Она выпрямилась и оглядела соседей. Никого. Дачный полдень пустой, как в кино перед выстрелом.

Ладно, подумала она. Родник. Или дренаж. Мать когда-то говорила, что участок в низинке, что вода близко. Значит, эта грядка просто в яме, и туда стекает. Логично же. Все логично.

Первую ночь она спала плохо. Дом скрипел, оседал, разговаривал сам с собой — так все старые дома делают. Под утро прошел короткий дождик, простучал по шиферу и стих. Нина обрадовалась: вот и объяснение сырости, дожди тут, наверное, каждую ночь, роса, туман от реки.

Но утром вся земля снова была сухая. Вся, кроме той грядки. И еще — она могла бы поклясться — влажной стала соседняя, вторая, где раньше рос лук.

Соседний участок, пятнадцатый, стоял заброшенным. Тамара Ивановна, хозяйка, умерла давно, Нина ее и не помнила толком; дом почернел, стекла в терраске выбиты, к калитке приросла березка в руку толщиной. Там все было мертвое, серое.
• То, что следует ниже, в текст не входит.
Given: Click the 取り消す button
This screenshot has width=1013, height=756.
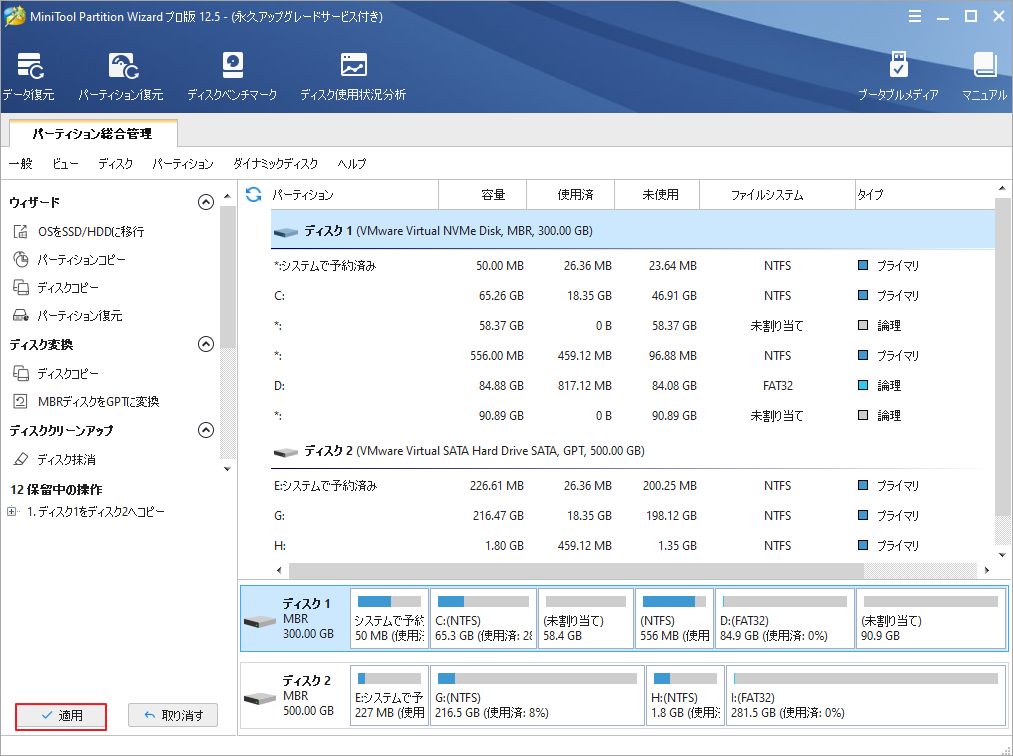Looking at the screenshot, I should 173,716.
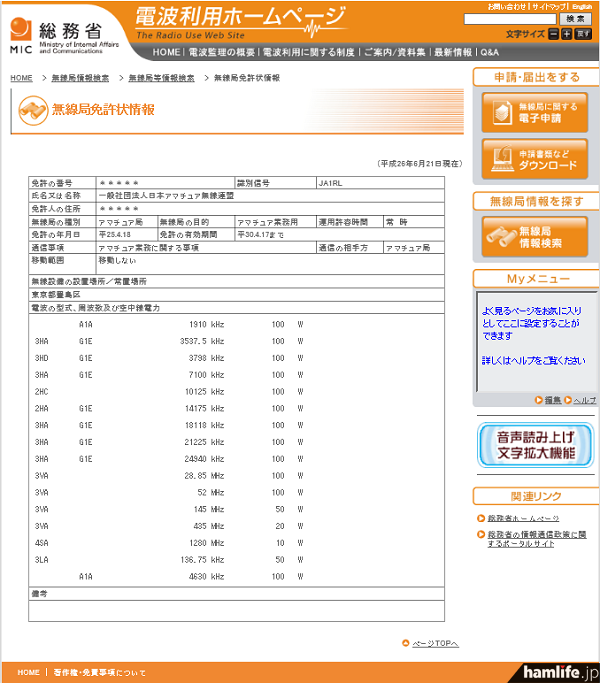Open 最新情報 in navigation bar

click(453, 52)
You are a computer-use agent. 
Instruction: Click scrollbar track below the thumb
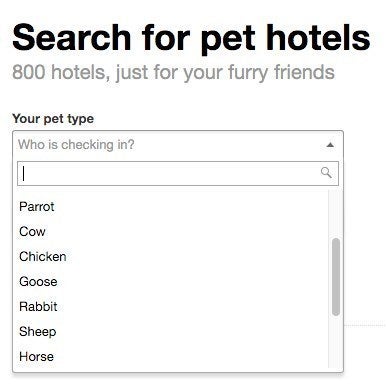(336, 342)
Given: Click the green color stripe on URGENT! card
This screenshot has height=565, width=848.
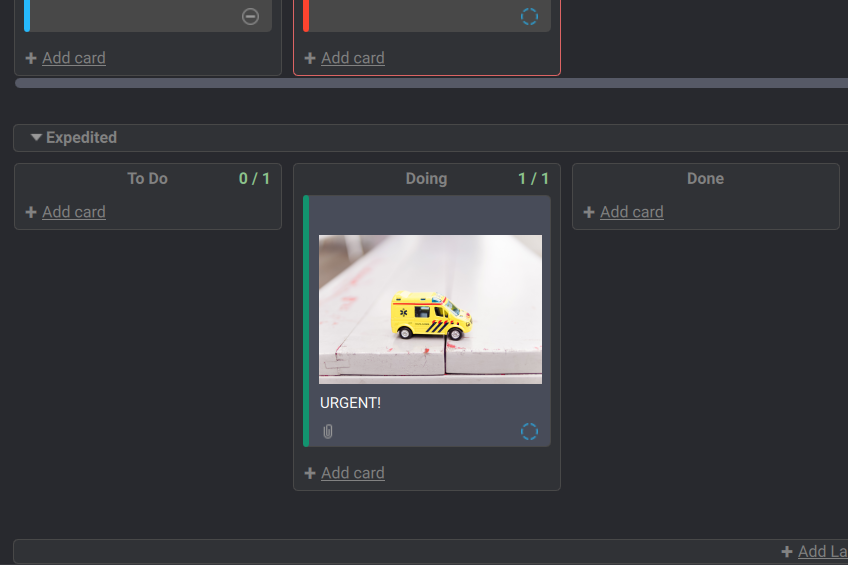Looking at the screenshot, I should pos(306,321).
И посреди этой серости — один кустик флоксов. Розовый. Политый.

На третий день Нина познакомилась с Зоей Петровной — единственной живой душой на всю линию, старухой с восьмого участка, которая ходила мимо за молоком. Разговорились у колонки.
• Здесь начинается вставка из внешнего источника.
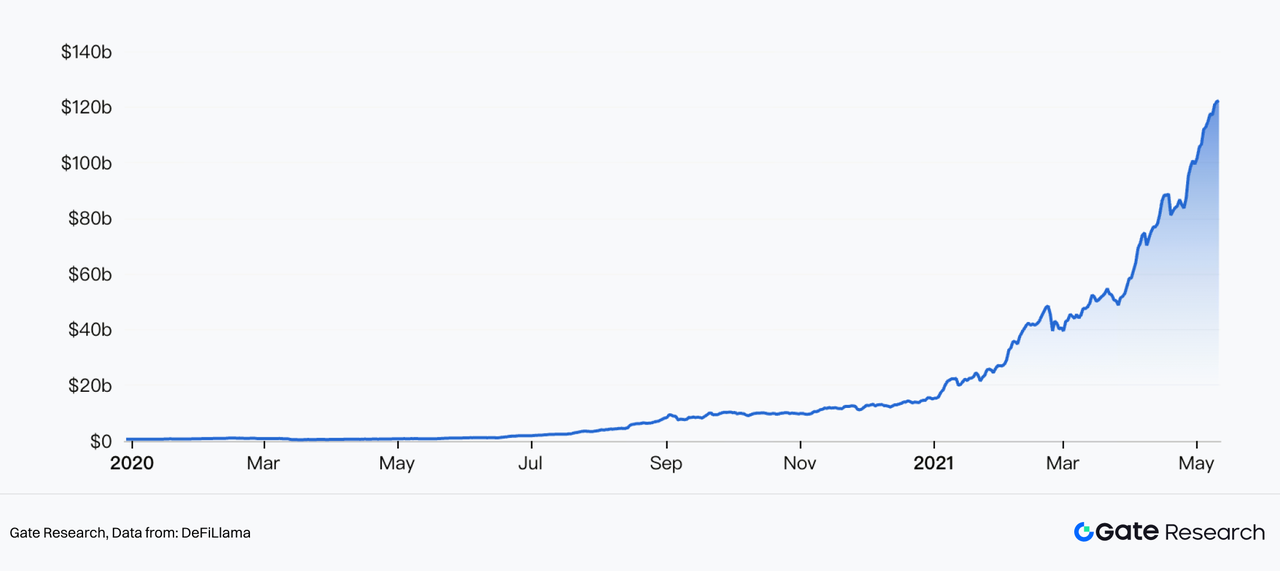Click the $60b y-axis label
This screenshot has height=571, width=1280.
pyautogui.click(x=90, y=274)
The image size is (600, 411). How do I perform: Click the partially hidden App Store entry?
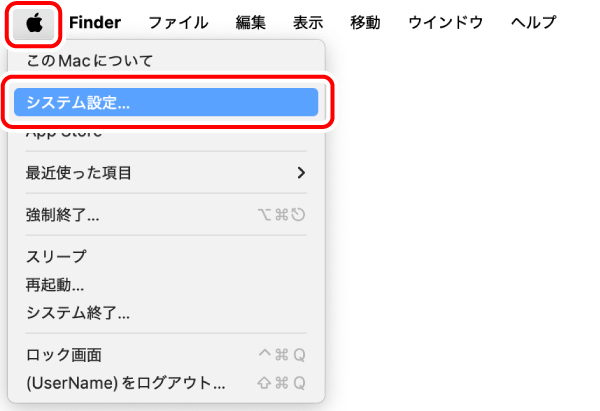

— А кто ж у мамы вашей на грядках-то возится? — спросила Зоя, щурясь. — Я гляжу, у вас зелено, а у всех горит все, второй месяц ни капли путем.

— Так это... я думала, вы, — сказала Нина. — Из жалости, может. По привычке.

Зоя посмотрела на нее длинно. Молока набралось полбидона, вода из колонки лилась через край, но старуха не убирала.

— Я на чужое не хожу, — сказала она наконец. — Тем более туда. — И кивнула не на пятнадцатый участок, а куда-то мимо, в сторону леса, будто там что-то было.

Вечером Нина решила проверить все сама. Взрослая женщина, бухгалтер, сорок один год, никаких глупостей. Полила из своей лейки весь ряд — специально, до одинаковой черноты. Запомнила рисунок: анютины глазки, потом провал, потом лук. Провела по земле граблями поперек, оставив борозды, как след на снегу. Легла.

Ночью ее разбудило не то. Не звук — отсутствие звука. Кузнечики умолкли разом, будто кто-то положил на них ладонь.

Она подошла к окну. Луна стояла над лесом, участок был серебряный и четкий, каждая травинка на счету.

У грядки кто-то стоял.

Не фигура даже — сгусток тени, ниже человеческого роста, согнутый, как человек над грядкой. Наклон, разгиб. Наклон, разгиб. Тихий, знакомый до дрожи ритм: так полют, так поливают из ковшика, зачерпывая из ведра. Нина хотела крикнуть — и не смогла, горло свело. В груди дернулось что-то, как рыба на крючке, сорвалось, ушло на дно.

Она отвернулась от окна на секунду. На одну. Нащупать выключатель фонарика.

Когда посмотрела снова — никого. Только луна и трава.

Утром она вышла босиком, в чем спала. Роса холодная, реальная, до косточек. Грядки были политы — все три, аккуратно, ковшиком, как она сама никогда не умела. А по ее граблевым бороздам, поперек, шли следы.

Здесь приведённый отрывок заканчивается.